This is Sir Nicholas Winton, he is a WWII hero. When it comes to having a list of heroes, Sir Nicholas for me is in my top 10.
Sir Nicholas Winton, now 100, arranged eight trains to carry 669 mostly Jewish youngsters from Prague through Germany and on to Britain just before the outbreak of the war. In the 9 months of the run up to the outbreak of WWII, he help to organise the trains later known as the Kindertransport.
Their fate would have been almost certain death in Nazi concentration camps. Many of them never saw their parents again, as they mostly perished in Auschwitz. The last train to leave on September 3rd 1939 was sent back, as by then Germany had invade Czechoslovakia and they were turned back by the Germans.A steam train to mark the 70th anniversary of the mass evacuation of children from Czechoslovakia set off from Prague to London a few days ago and will be arriving in London on Friday.
A statue of Sir Nicholas was unveiled in Prague before the train left.
The former stockbroker will be in London on Friday to greet the trains 170 passengers. They include 22 he saved. Strange thing is that up until 1988, the year my Patricia arrived in the World, this quiet kind man's humanitarian work had gone unnoticed, that was until his wife Greta found a detailed scrapbook in their attic. The scrapbook with many of the original documents are now in The Holocaust Museum in Jerusalem
How did this man save my life?
Simple really, word was out in Prague about what was happening and what was coming and people were scared.
You may not know this, but my mother is from Czechoslovakia and is the youngest of 9 children. While she came from a very poor farming family, my Grandfather was a very clued up man and had friends and family in the city of Prague. Many of who were intellectuals, the first people really to realise what was about to happen.
Grandpa, was warned of what was to come, I don't know how they knew, just that they did. My Grandmother was expecting my mother when they first started to hear the rumours of what was heading their way.

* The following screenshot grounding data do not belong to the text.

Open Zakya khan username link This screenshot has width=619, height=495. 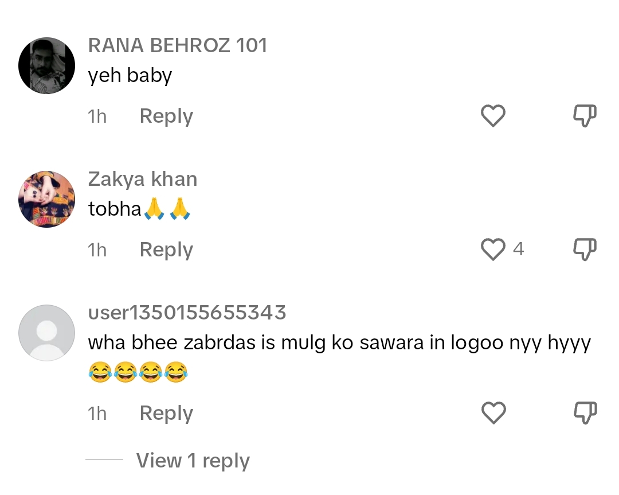click(143, 179)
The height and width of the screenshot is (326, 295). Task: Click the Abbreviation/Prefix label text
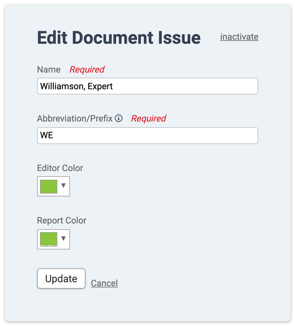[75, 119]
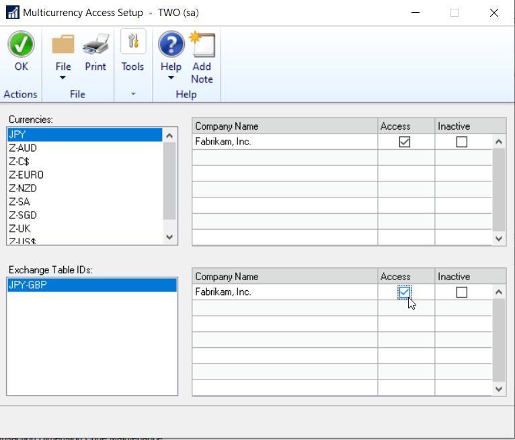Click the green OK checkmark icon

(21, 45)
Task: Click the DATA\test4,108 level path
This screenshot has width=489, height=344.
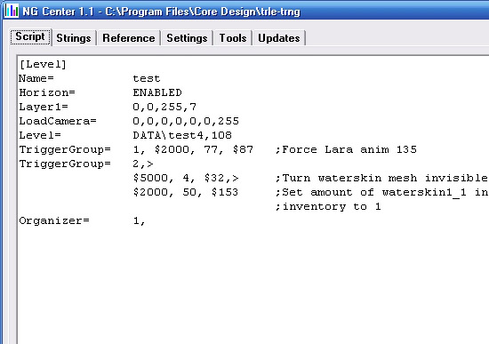Action: tap(182, 135)
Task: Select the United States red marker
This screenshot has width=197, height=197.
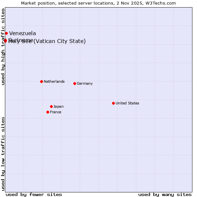Action: pyautogui.click(x=113, y=103)
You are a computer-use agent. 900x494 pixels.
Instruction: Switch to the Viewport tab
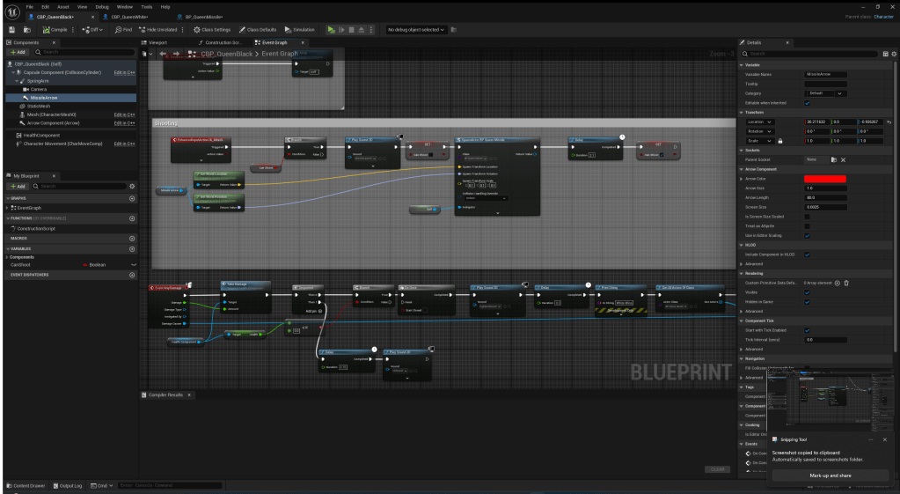[x=157, y=42]
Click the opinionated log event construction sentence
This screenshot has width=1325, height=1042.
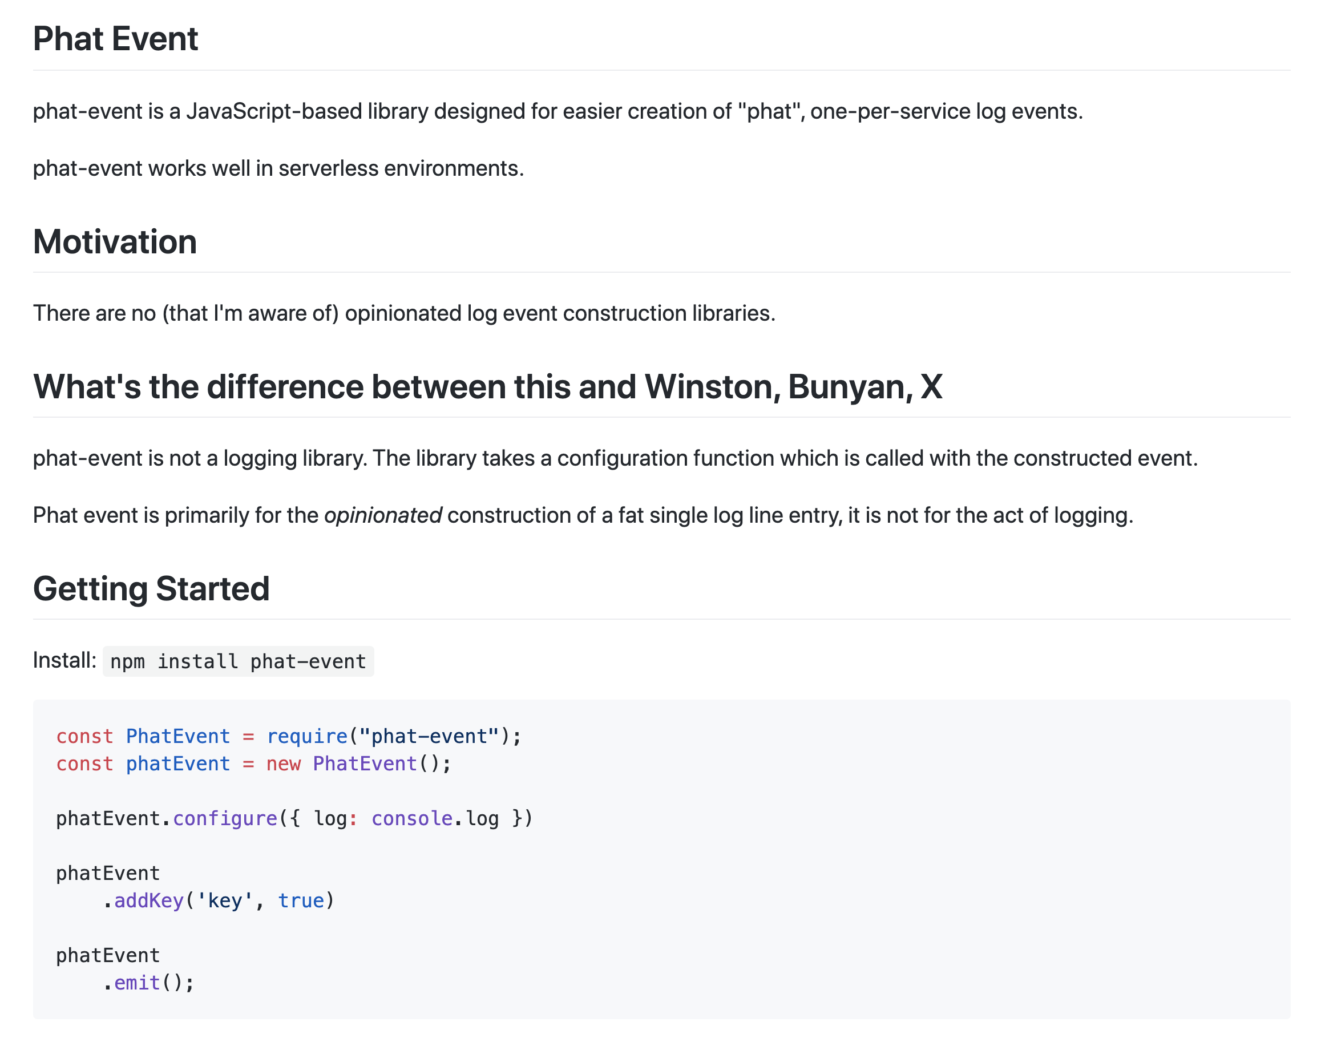[404, 314]
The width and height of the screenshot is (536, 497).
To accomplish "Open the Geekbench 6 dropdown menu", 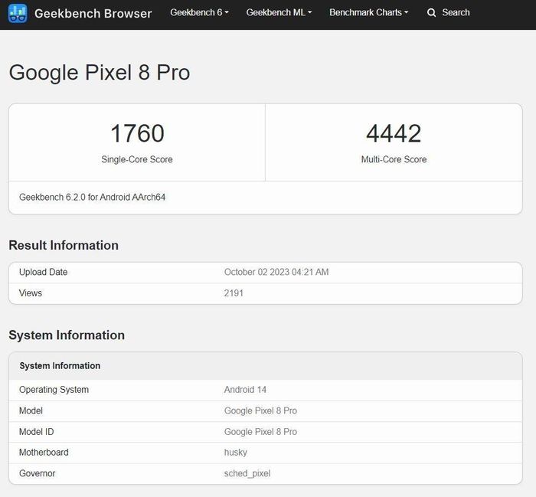I will coord(199,13).
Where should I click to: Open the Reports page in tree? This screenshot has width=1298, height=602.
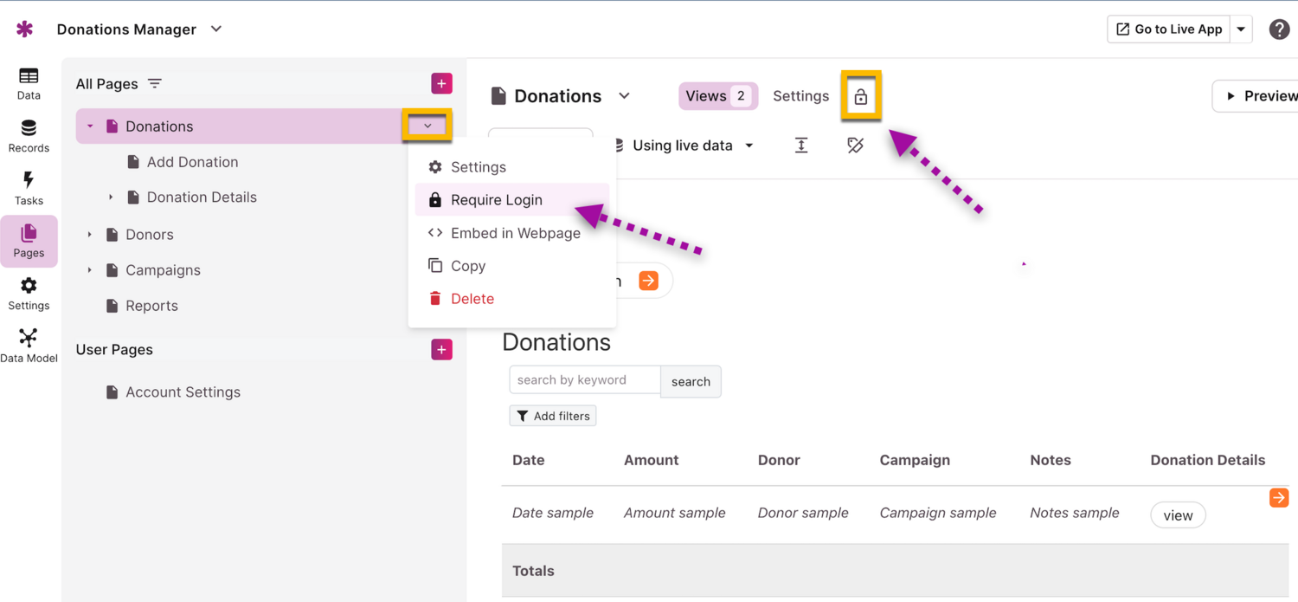pyautogui.click(x=151, y=306)
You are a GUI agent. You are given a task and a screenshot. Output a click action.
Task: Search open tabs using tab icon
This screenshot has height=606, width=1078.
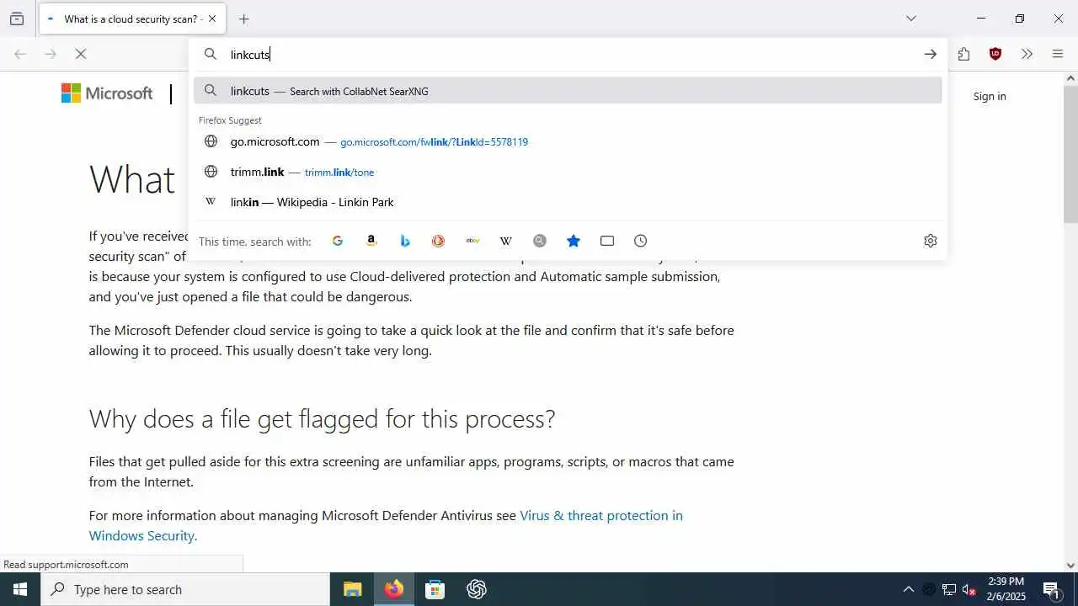[607, 241]
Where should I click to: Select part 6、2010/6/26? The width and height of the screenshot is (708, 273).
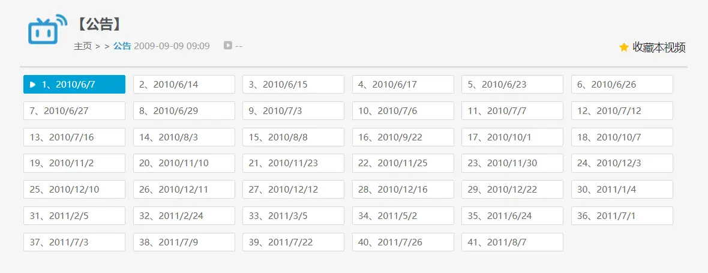coord(622,85)
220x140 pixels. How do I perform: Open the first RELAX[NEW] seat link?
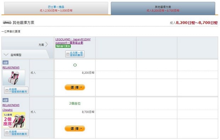(x=11, y=68)
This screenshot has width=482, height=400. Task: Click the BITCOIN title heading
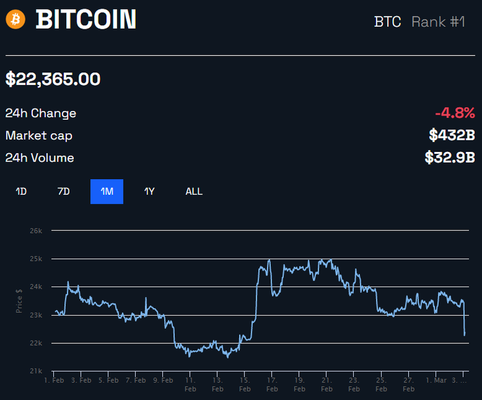click(x=86, y=20)
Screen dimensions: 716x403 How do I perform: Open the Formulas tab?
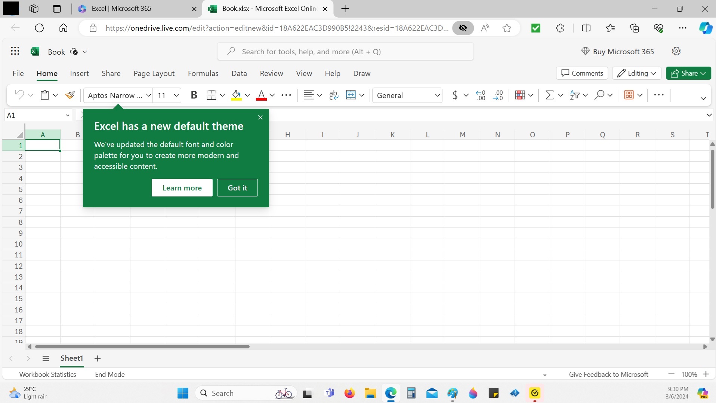203,73
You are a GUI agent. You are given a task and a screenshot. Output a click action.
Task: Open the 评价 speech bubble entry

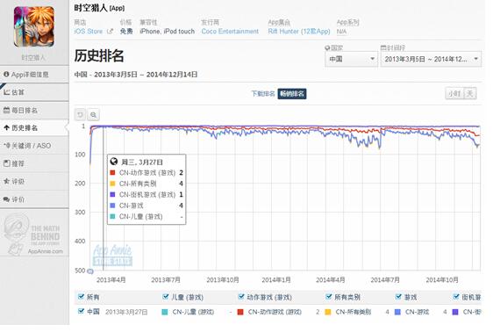tap(6, 199)
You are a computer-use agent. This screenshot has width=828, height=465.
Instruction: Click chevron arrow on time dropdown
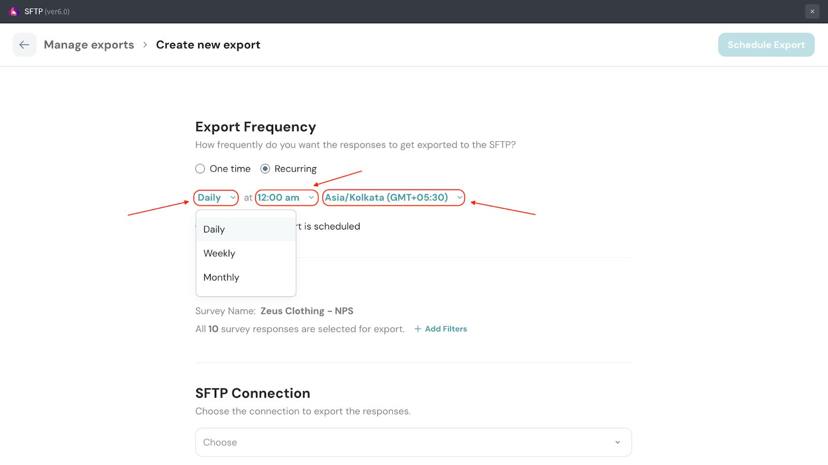311,198
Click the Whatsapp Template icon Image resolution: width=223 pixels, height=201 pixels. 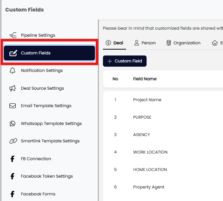point(13,124)
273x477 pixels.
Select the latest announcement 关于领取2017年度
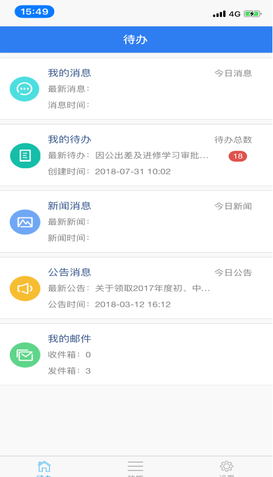click(153, 288)
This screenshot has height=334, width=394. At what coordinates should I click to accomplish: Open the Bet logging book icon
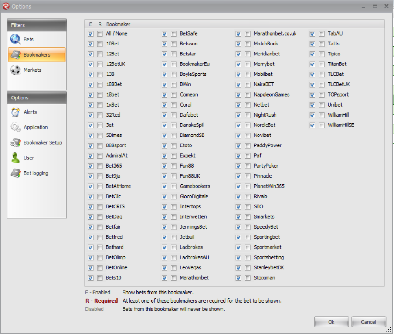(x=16, y=173)
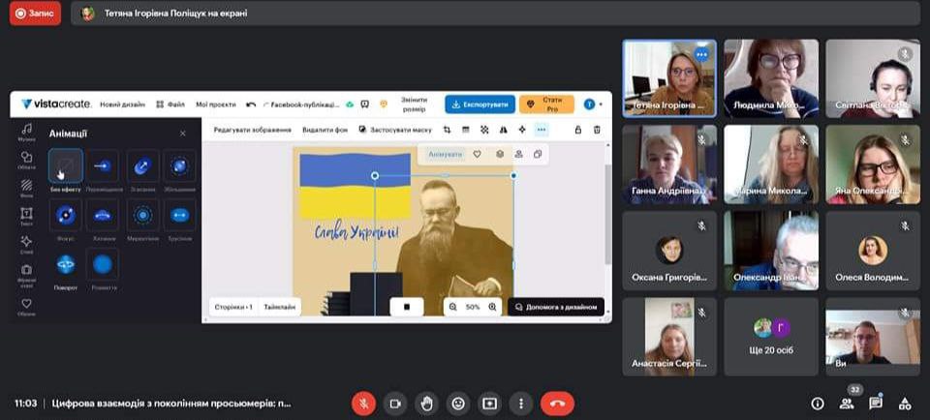Apply the 'Поворот' animation effect
930x420 pixels.
click(66, 263)
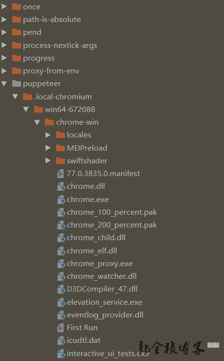Select elevation_service.exe file
The height and width of the screenshot is (361, 224).
(104, 302)
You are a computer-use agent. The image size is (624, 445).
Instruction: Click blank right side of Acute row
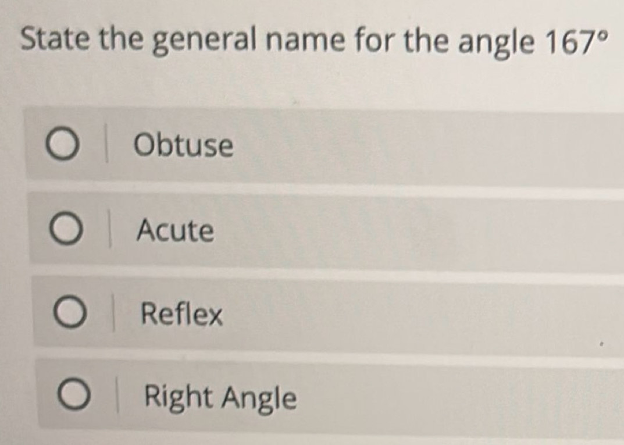[436, 233]
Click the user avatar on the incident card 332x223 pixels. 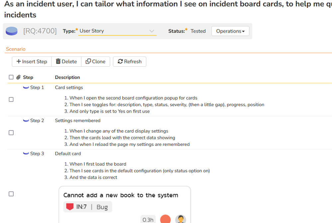coord(181,219)
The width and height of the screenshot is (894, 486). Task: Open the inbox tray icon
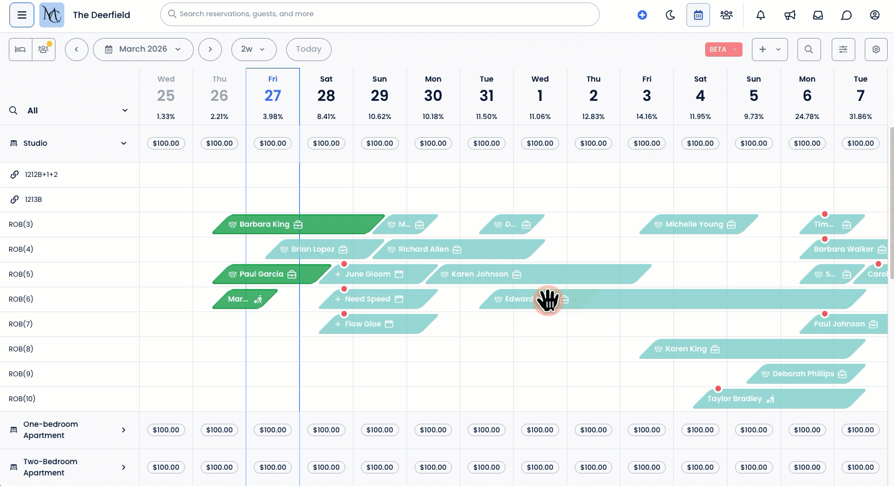point(818,15)
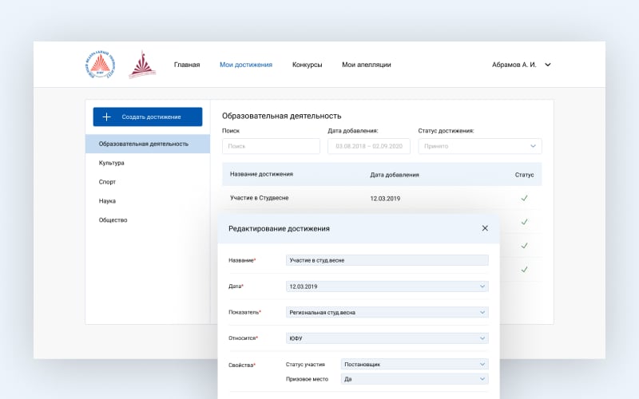The height and width of the screenshot is (399, 639).
Task: Go to the Главная menu item
Action: pyautogui.click(x=187, y=65)
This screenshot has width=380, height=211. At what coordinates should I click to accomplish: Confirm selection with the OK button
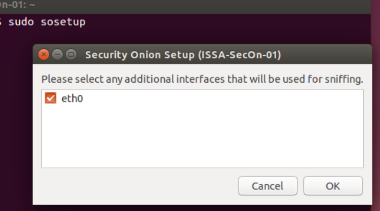333,186
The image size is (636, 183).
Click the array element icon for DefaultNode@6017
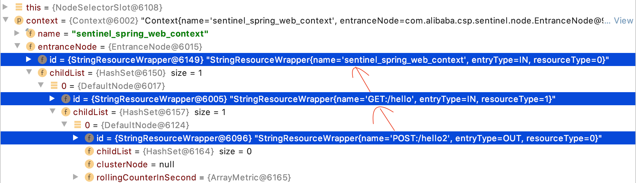[x=54, y=86]
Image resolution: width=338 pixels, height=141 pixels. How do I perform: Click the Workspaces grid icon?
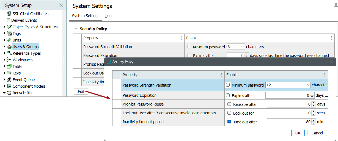(9, 60)
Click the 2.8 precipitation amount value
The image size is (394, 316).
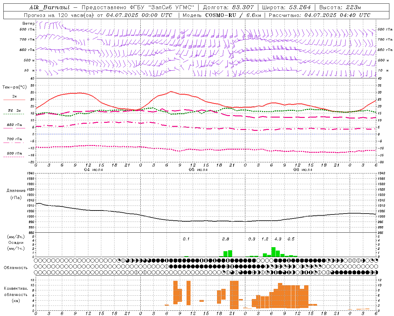[x=226, y=239]
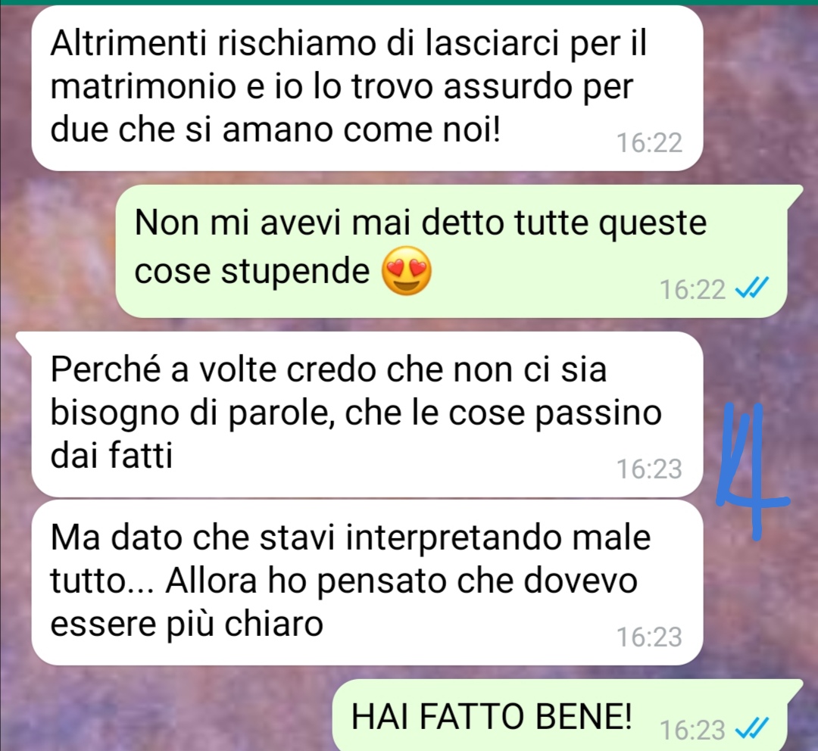Click the heart-eyes emoji in green message

coord(407,271)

At this point the British Government had not decided to accept any refugees, eventually they did give refuse to 10 thousand children, but not their parents.
After much discussion, my Grandparents decided that the only way to save them selves and their family was to leave, but being farmers and money tight the only way they were going to leave as a whole family was to walk. And so began an epic journey to escape and get to safety.
My Grandmother wrote in her diary at the time,
"How do I choose from which child is to go and which is to stay. What will become of this unborn life. Are they not all worth saving. What is to become of us."
Thing is how do you chose from 9 children, which ones to send and which ones to keep, they didn't have the money to send them all and I know that they had no desire to be parted from any of them.
My Grandparents left and walked away from the horrors that were to come and they were the lucky ones, if they were here today they would tell you that the hardship they suffered on that journey was worth very step that took them away from the hell that ensued. So in the May of 1939 they left, with little more than what they could carry. They weren't alone there were others who traveled with them. What courage they had, to venture off into the unknown and with children in tow.
My Grandmother eventually gave birth to my mother on July 13th 1939. Funny thing is that while they know the date of her birth, no one actually knows where she was born and on her birth certificate that was given to her after the war, it simply states under place of birth "UNKNOWN".
Whenever I feel that life is too hard to cope with, I think about my mothers birth and the epic journey of my family. My Grandmother gave birth in a wood, with no pain relief and yet Grandad told the story of a woman who made not even the slightest sound for fear of giving away their where abouts.
My last 2 births were without pain relief and in a nice warm, cosy , safe hospital, with all the mod-cons you can throw a stick at, you should have heard me scream. My husband told me after the birth of Callum, that had never heard a noise like it and that it made his blood run cold and yet here was my Grandmother giving birth in terrible circumstances silently.
Such unbelievable courage and strength, how could I not draw from that at times of hardship for me, my life while having ups and downs has been blessed and charmed. But mostly, I was blessed to have some wonderful people in my life who with great courage took chances and changed lives.
While I have never met Sir Nicholas Winton, I do salute, his courage and determination to help those most vulnerable in society and for helping to get the message out, so that others were warned and could make their way to safety.